Folgendes Szenario:
A hat 2004 ein Wochenendhaus gekauft. Dieses steht auf Pachtland. A hat also mit dem Vorpächter einen formlosen Kaufvertrag über das Wochenendhaus und mit dem Verpächter einen Pachtvertrag geschlossen.
Der Pachtvertrag vom Vorpächter war noch aus DDR-Zeiten. Der neue Pachtvertrag von A ist auf unbestimmte Zeit geschlossen.
Folgende Fragen beschäftigen A nun:
Gilt hier noch das Schuldrechtsanpassungsgesetz?

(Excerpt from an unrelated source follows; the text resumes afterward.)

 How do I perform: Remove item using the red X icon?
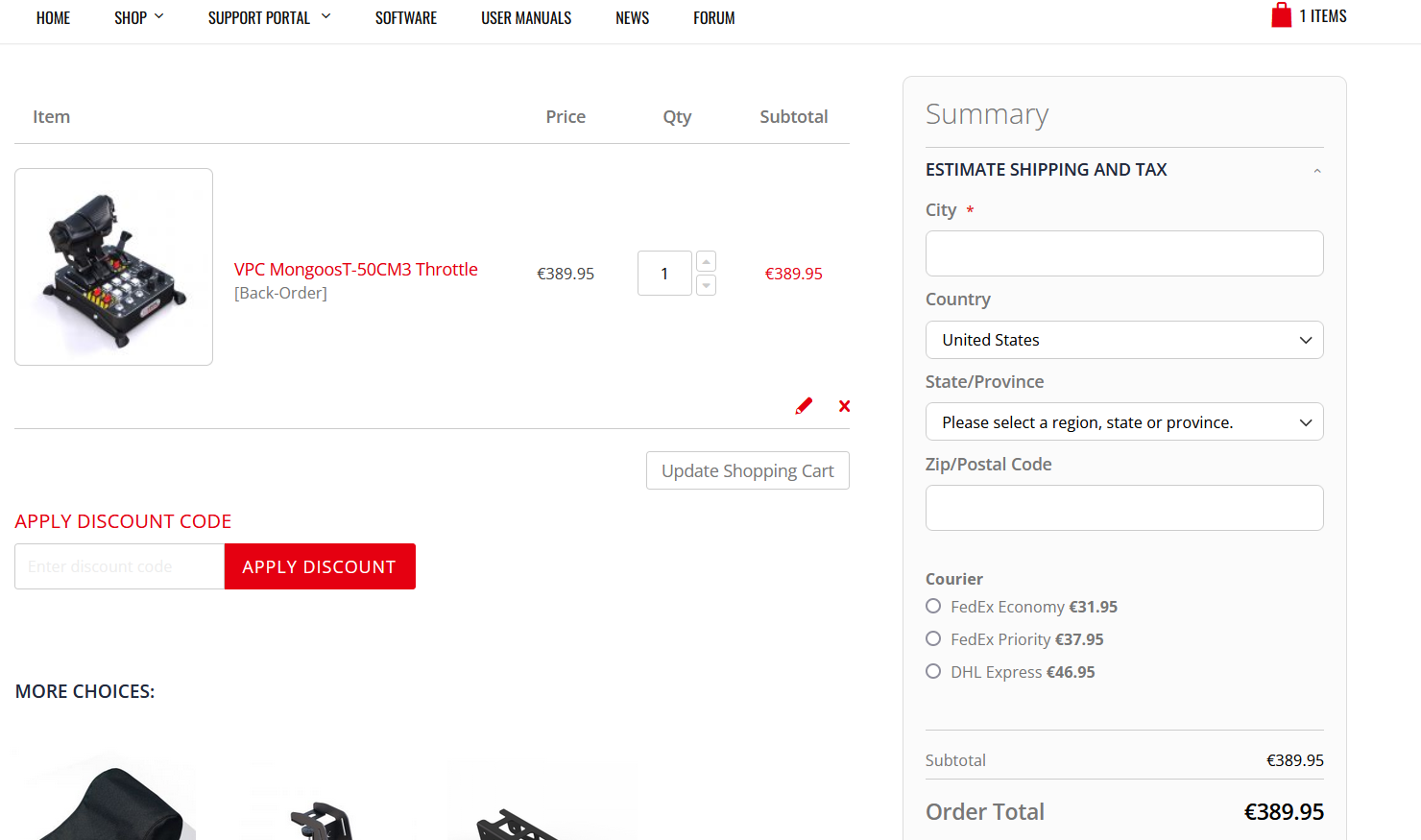pyautogui.click(x=844, y=406)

Oder hat A einen ganz normalen Pachtvertrag nach BGB?
Kann der Verpächter A irgendwann einfach kündigen?
Muss A dann rückbauen oder muss der Verpächter Entschädigung leisten?

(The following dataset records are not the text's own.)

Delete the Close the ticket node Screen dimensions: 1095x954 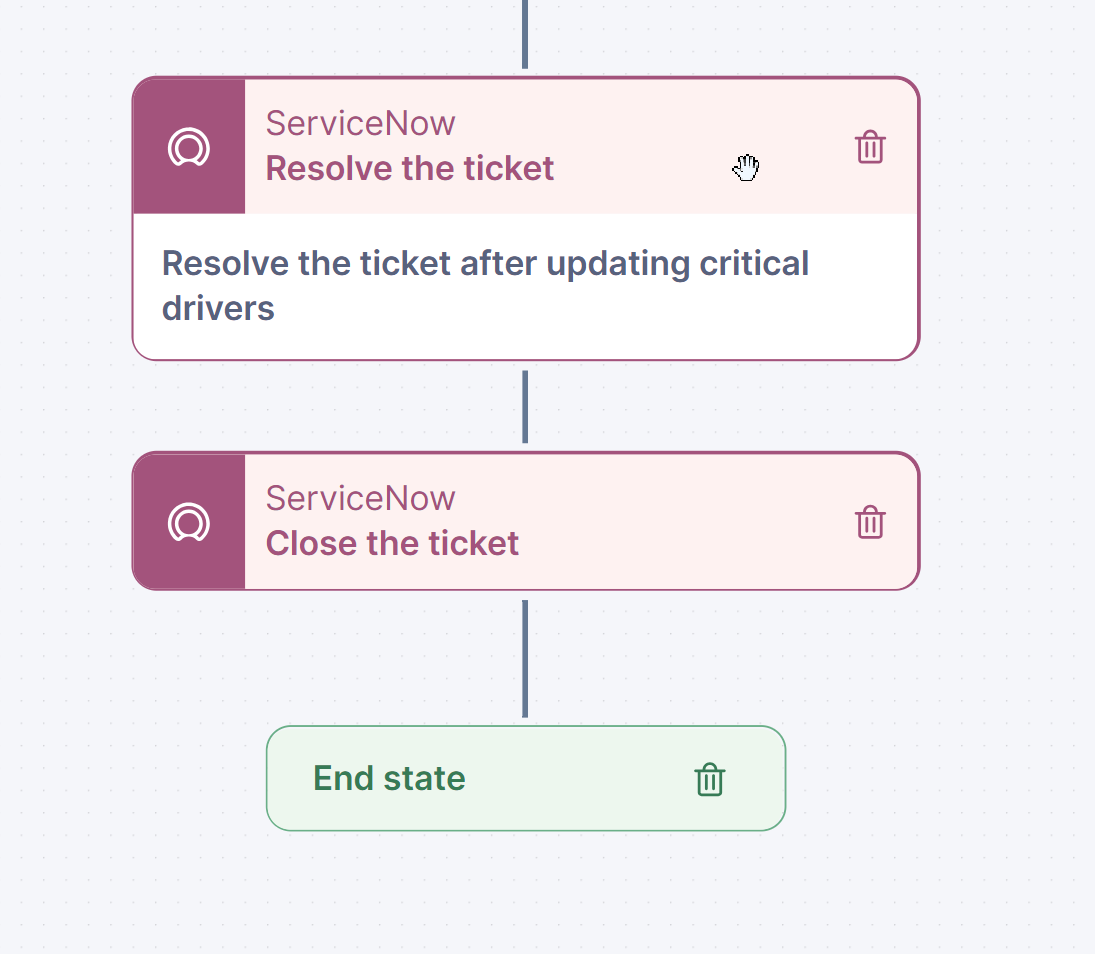coord(870,522)
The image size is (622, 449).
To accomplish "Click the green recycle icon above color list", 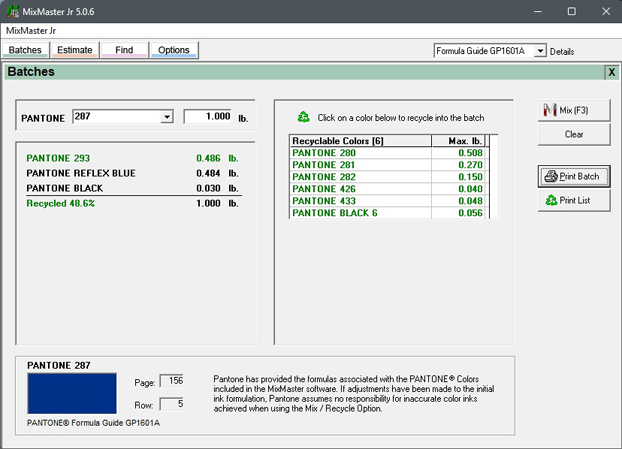I will (304, 117).
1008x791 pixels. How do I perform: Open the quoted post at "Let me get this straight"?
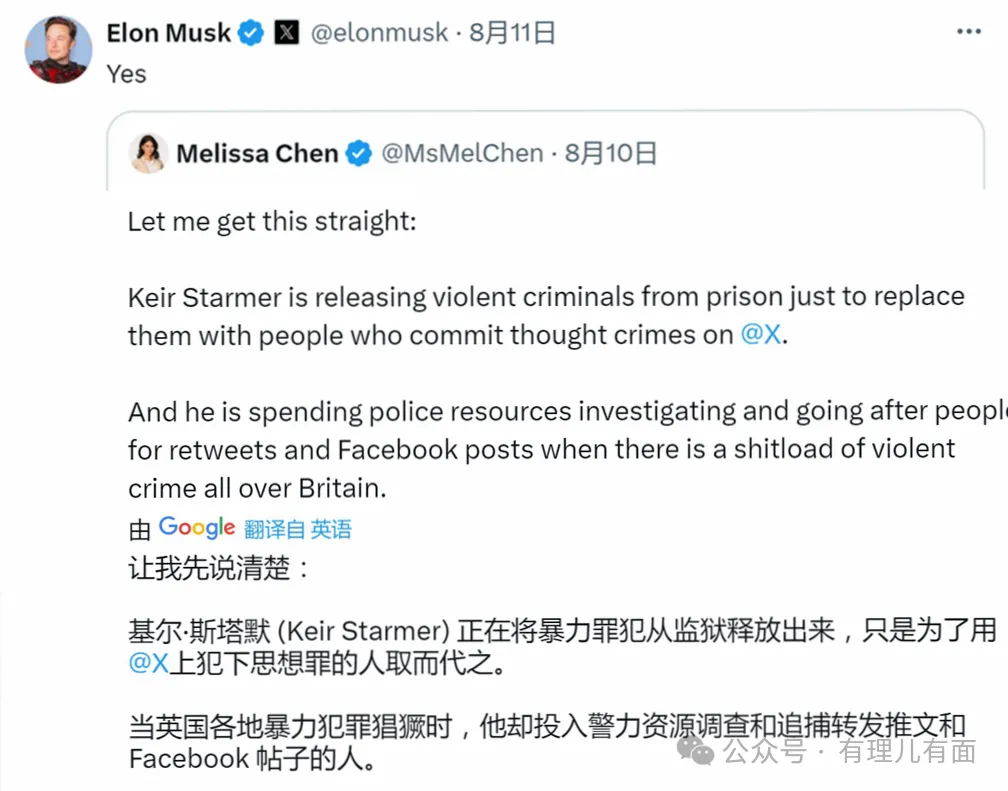pos(271,221)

Befindet sich die Baulichkeit überhaupt im Besitz von A oder ging sie irgendwann an den Verpächter?
A hat nun Angst, dass ihm die Baulichkeit nicht wirklich gehört und der Kaufbetrag (1x.xxx €) mehr oder weniger umsonst gezahlt wurde.
Für Antworten bedanke ich mich im Voraus.